TASK DETAILS :: Show all lines from the data that include the word "makes".

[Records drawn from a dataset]
*** Begin section ***
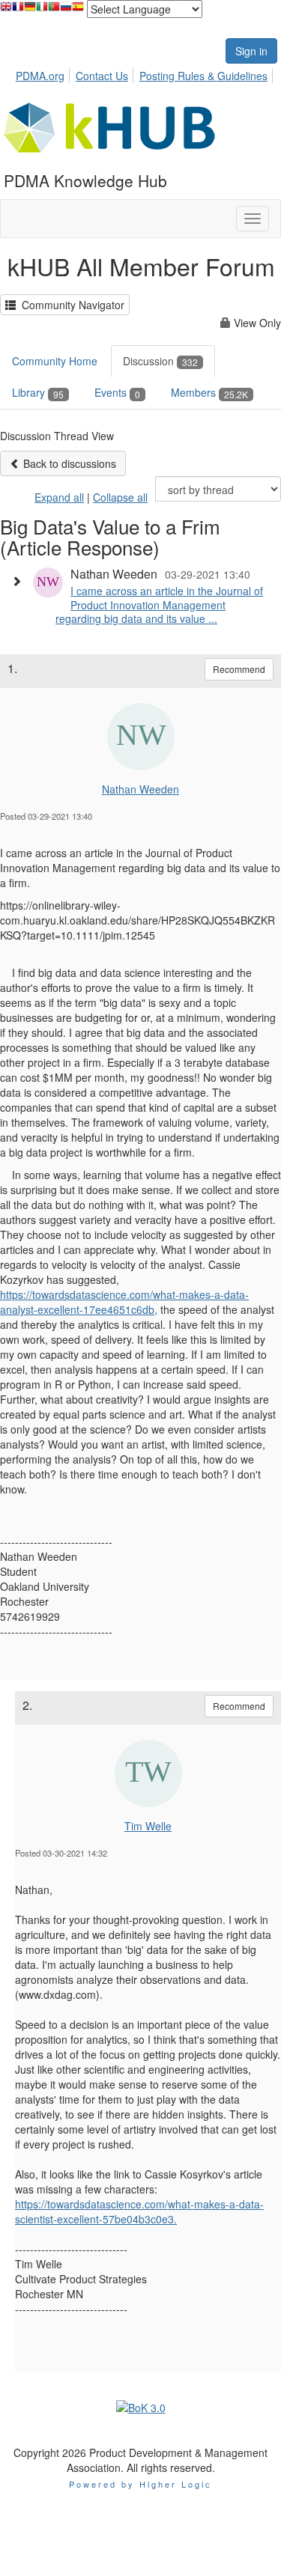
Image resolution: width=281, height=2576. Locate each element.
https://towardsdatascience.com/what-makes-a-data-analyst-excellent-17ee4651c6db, (124, 1302)
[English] (6, 10)
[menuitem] (44, 73)
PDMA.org (40, 75)
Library (38, 392)
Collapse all (120, 497)
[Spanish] (78, 10)
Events (117, 392)
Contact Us (102, 75)
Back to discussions (68, 463)
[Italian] (42, 10)
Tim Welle (148, 1825)
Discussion (160, 360)
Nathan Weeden (140, 789)
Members (209, 392)
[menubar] (145, 73)
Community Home (54, 360)
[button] (20, 580)
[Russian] (66, 10)
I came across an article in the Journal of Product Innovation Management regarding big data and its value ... (159, 604)
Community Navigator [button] (70, 304)
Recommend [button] (239, 669)
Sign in (251, 50)
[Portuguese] (54, 10)
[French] (18, 10)
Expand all (59, 497)
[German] (30, 10)
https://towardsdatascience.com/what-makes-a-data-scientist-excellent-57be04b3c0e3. (139, 2211)
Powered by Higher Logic (140, 2484)
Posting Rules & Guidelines (203, 75)
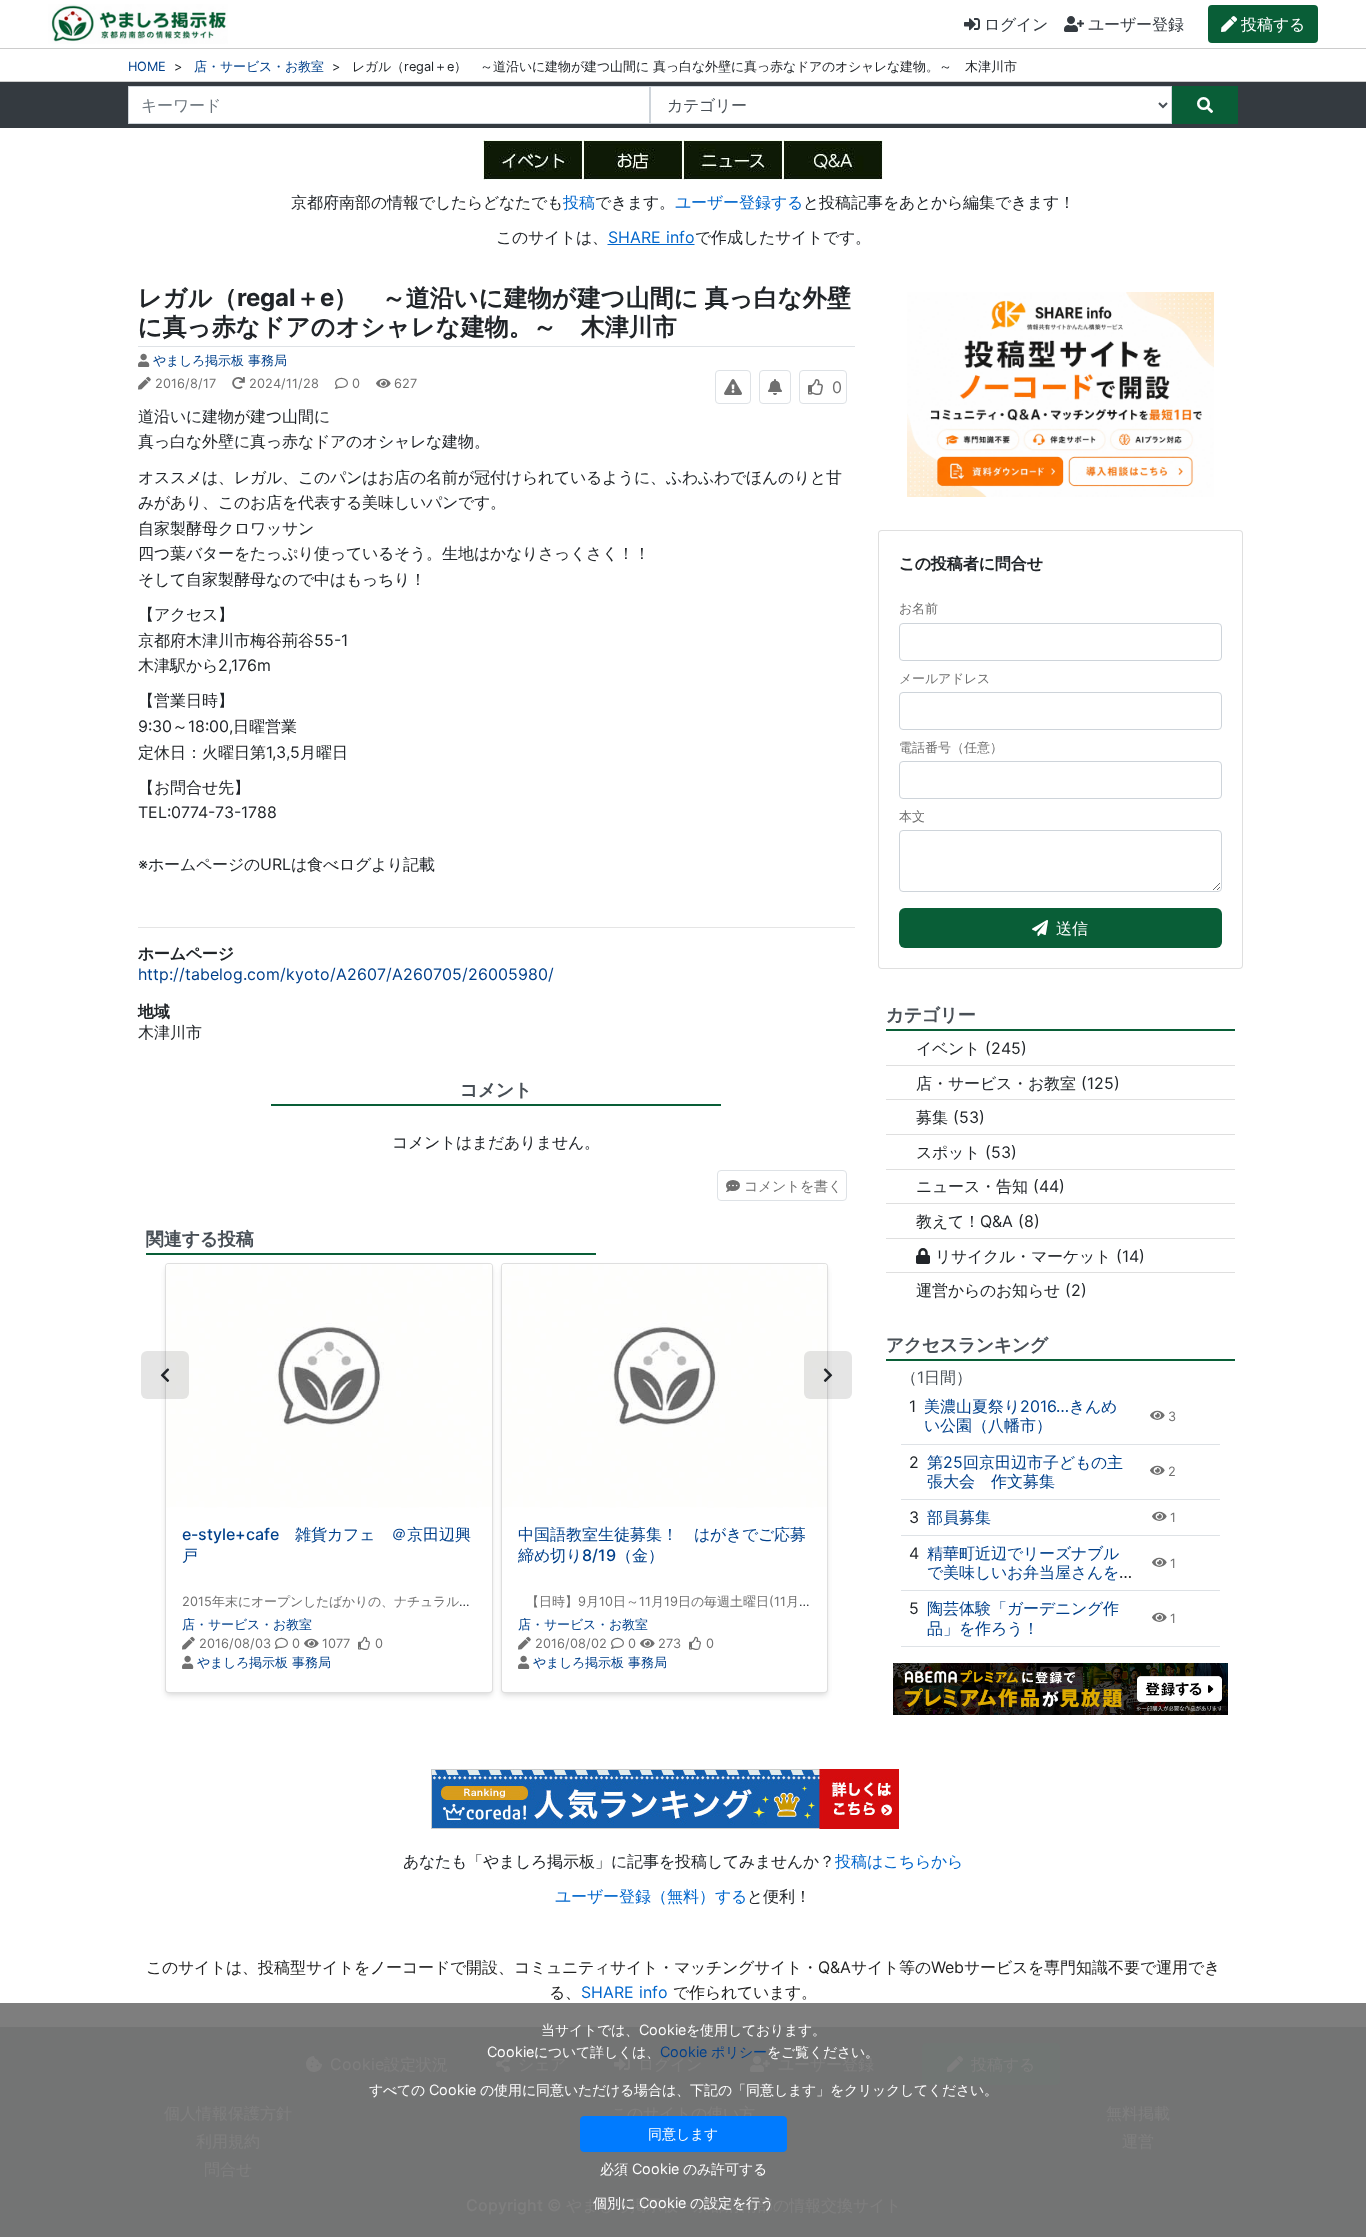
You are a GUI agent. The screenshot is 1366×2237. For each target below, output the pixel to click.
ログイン (1016, 24)
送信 (1072, 928)
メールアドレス (944, 678)
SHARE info (651, 237)
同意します (683, 2133)
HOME (147, 66)
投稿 (579, 202)
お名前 (918, 608)
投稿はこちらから (899, 1861)
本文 (912, 816)
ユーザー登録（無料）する (651, 1896)
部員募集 (959, 1517)
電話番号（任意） (951, 747)
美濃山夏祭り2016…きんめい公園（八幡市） (1020, 1415)
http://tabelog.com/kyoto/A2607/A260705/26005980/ (346, 974)
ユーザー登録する (739, 202)
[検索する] (1205, 105)
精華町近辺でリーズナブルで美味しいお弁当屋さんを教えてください (1023, 1572)
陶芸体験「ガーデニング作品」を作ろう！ (1023, 1617)
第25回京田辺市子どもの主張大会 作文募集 (1025, 1471)
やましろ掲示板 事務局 (220, 360)
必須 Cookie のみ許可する (683, 2168)
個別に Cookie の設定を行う (683, 2202)
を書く (793, 1185)
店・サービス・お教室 (259, 66)
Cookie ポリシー (713, 2051)
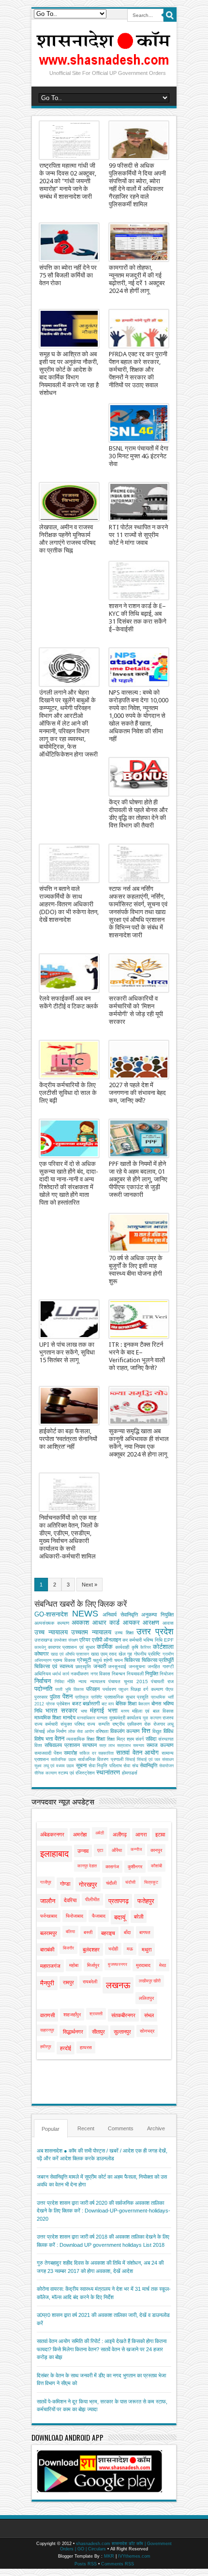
*** End section ***
ANSWER BELOW ::
https://towardsdatascience.com/what-makes-a-data-analyst-excellent-17ee4651c6db, (124, 1302)
https://towardsdatascience.com/what-makes-a-data-scientist-excellent-57be04b3c0e3. (139, 2211)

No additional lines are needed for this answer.